- Task item
Transcribe the lines below exactly, beginning with the line that holds "You are a computer-use" and ending with the final line, both included. Pictures are to be left out.
****
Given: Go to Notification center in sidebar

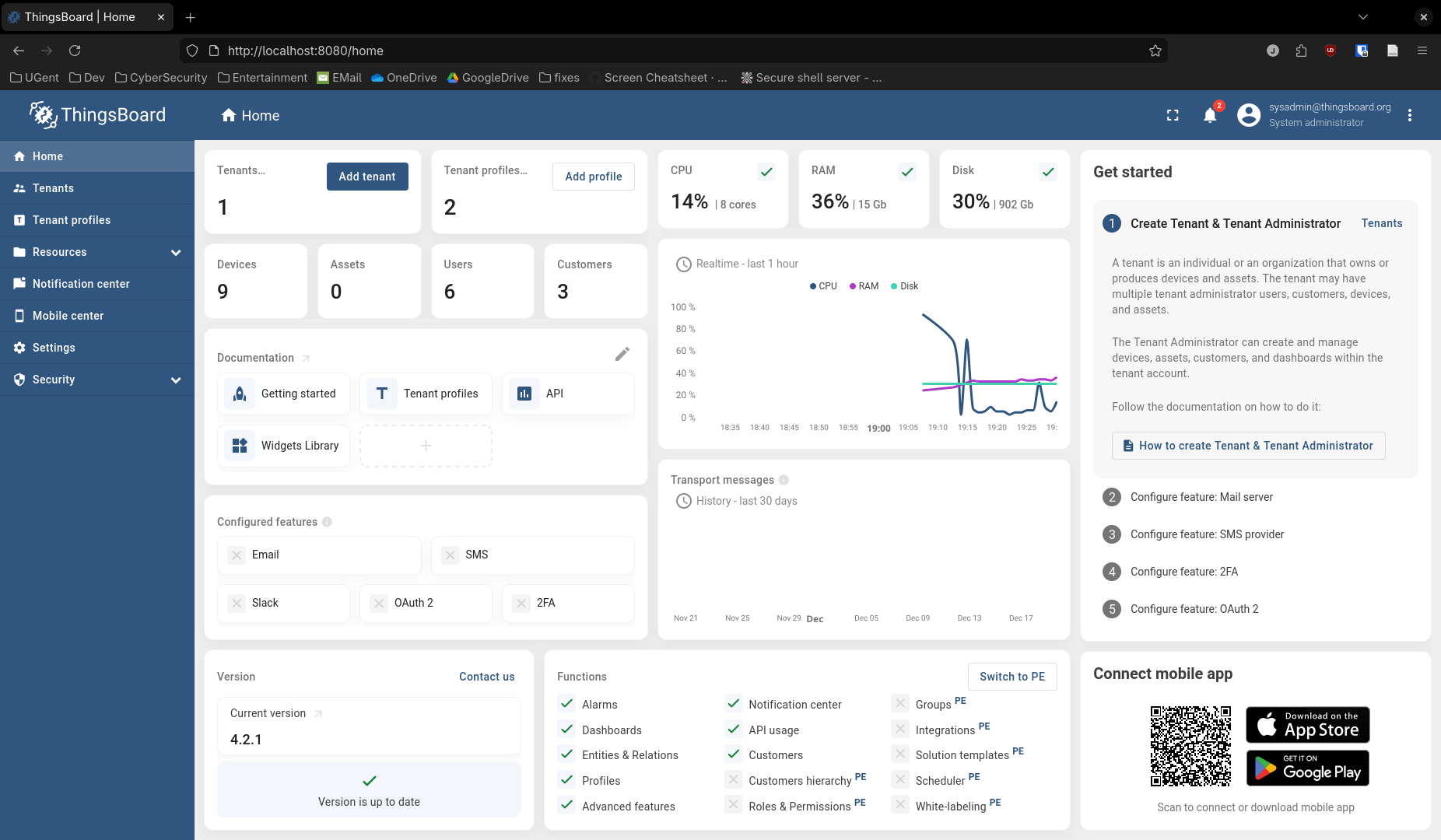Looking at the screenshot, I should [x=81, y=284].
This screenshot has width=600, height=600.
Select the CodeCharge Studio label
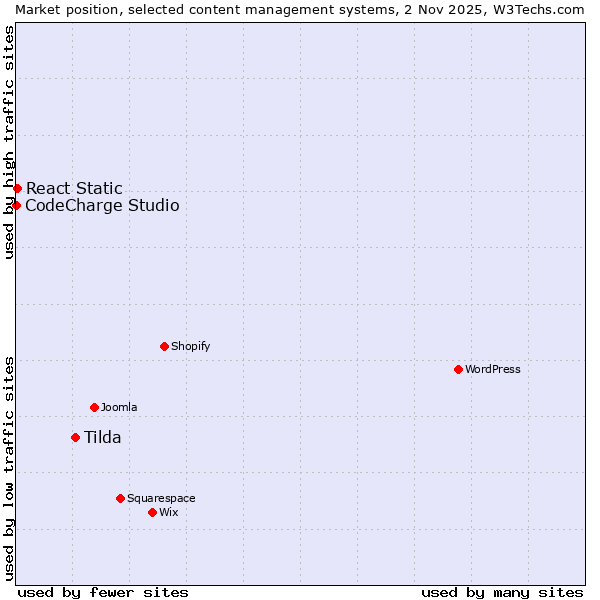coord(102,205)
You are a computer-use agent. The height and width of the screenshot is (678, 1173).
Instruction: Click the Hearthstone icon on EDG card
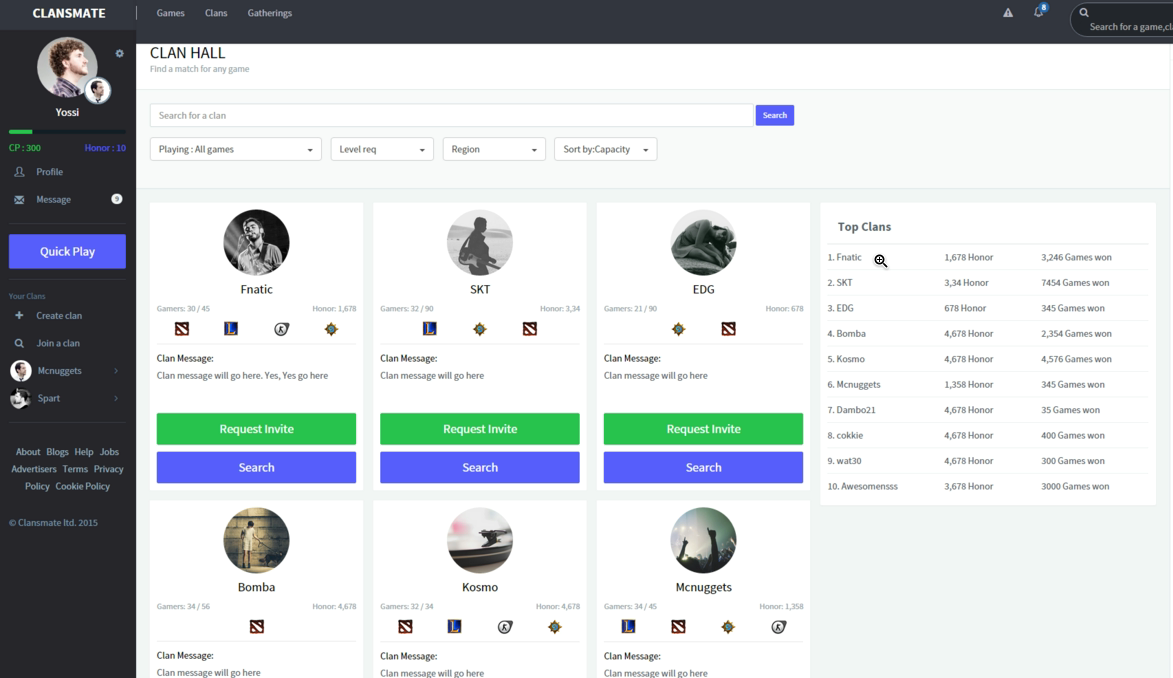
****
- Answer box
You are a computer-use agent. The height and width of the screenshot is (678, 1173).
Instruction: Click the Hearthstone icon on EDG card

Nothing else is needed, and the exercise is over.